Tenere Bölgesi,Büyük Sahra Çölü’nün orta güneyinde yer alan dünyanın en yoksul ülkelerinden Nijer’dedir. Tenere vadisi Nijer’deki “çöl içinde çöl”, ya da “çöllerin çölü”dür. Tenere’de esen sert rüzgarlar, yükseklikleri dört yüz metreye ulaşan kumullar, kum tepeleri oluşturmaktadır. İşte yıllara meydan okumuş dünya üzerindeki en meşhur yalnız ağaç, Tenere’de bu çetin şartlarda yüzyıllarca dimdik ayakta durabilmiştir. Tenere Ağacı (L’Arbre du Ténéré), “dünyanın en yalnız ağacı” adı ile kendini tanıttı. Kendisine en yakın ağaç, tam dört yüz kilometre çaplı bir dairenin de dışında kalmaktaydı. Yani 1:4.000.000 ölçekli bir haritada görülebilen tek ağaçtı. Radyoaktif karbonla (karbon-14) tarihleme yapılarak yaşı belirlenmemişti ama belki de artık çöl olmuş, kumlar altında kalmış çok eski bir ormanın son ağacıydı. Acımasız kum fırtınaları arasında tek başına yaşam savaşı vermiş, her gün yeni bir şekil alan kum tepeleri arasında ayakta kalabilmişti. Bomboş arazi içerisinde çok uzaklardan görülebiliyordu. Yüzyıllar boyu batı – doğu ekseninde, Agadez – Bilma arasında gidip gelen kervanlar için adeta canlı bir deniz feneri olmuştu. Büyük kervanlar kışın, küçük kervanlar ilkbaharda Tenere’yi kat ederlerdi. Teknoloji geliştikçe insanlar arasındaki gerçek fiziksel ikili iletişim de azalıyor, insan daha da kendisine yabancılaşıyor, yalnızlaşıyor.

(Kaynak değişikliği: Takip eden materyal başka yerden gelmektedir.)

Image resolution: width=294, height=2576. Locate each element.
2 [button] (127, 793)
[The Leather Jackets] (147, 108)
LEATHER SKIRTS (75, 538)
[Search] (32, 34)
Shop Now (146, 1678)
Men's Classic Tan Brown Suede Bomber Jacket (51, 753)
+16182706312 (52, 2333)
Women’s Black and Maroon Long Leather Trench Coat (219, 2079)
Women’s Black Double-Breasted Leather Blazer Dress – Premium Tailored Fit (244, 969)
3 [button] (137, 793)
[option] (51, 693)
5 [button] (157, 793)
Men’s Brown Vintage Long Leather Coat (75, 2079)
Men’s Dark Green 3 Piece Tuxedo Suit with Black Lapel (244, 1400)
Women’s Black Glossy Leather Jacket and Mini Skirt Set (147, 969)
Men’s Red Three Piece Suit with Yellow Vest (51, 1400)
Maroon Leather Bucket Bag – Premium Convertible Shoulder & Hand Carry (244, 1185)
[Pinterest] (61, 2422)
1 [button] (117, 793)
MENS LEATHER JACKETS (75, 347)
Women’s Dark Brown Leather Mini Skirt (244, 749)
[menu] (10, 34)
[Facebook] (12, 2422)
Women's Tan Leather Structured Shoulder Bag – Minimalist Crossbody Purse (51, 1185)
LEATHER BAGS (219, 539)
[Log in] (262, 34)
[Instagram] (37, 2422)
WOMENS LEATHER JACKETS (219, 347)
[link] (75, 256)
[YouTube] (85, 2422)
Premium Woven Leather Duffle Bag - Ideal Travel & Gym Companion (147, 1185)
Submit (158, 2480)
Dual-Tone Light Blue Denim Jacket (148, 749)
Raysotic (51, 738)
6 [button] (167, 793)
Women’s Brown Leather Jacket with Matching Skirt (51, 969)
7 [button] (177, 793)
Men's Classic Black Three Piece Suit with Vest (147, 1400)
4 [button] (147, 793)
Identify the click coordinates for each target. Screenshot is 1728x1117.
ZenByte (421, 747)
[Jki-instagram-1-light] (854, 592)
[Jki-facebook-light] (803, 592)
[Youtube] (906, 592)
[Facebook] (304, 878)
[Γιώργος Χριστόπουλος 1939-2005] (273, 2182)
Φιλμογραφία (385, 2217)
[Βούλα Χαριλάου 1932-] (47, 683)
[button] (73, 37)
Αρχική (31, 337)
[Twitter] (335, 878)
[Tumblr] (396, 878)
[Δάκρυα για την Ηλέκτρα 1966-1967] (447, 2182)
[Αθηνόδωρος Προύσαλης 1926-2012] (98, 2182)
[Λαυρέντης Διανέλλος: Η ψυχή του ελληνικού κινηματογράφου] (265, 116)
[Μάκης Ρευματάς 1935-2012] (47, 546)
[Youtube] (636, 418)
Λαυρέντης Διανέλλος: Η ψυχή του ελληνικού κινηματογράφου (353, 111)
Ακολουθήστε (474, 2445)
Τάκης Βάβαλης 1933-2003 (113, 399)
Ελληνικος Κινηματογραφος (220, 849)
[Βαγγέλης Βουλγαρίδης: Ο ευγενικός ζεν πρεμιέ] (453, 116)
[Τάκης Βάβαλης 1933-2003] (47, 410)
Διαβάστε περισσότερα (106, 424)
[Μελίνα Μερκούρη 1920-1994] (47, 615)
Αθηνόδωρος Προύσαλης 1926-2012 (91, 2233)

Aragon ünlü şiirinde yalnız insanı hiçbir yere ulaşmayan bir merdiven olarak niteler ve şöyle der: “Yalnız insan merdivendir/Hiçbir yere ulaşmayan/Sürülür yabancı diye/Dayandığı kapılardan”
Yalnızlık bir iç denizdir, başka kıyılara açılmaz. Yalnızlığa her insanın ihtiyacı vardır. Çağımızın problemi yalnız olmak değil, sistem tarafından yalnızlaştırılmak, izole edilmek ve yabancılaşmaya uğramaktır. Bence bazen yalnız olalım, ama hiçbir zaman yalnızlaşmayalım.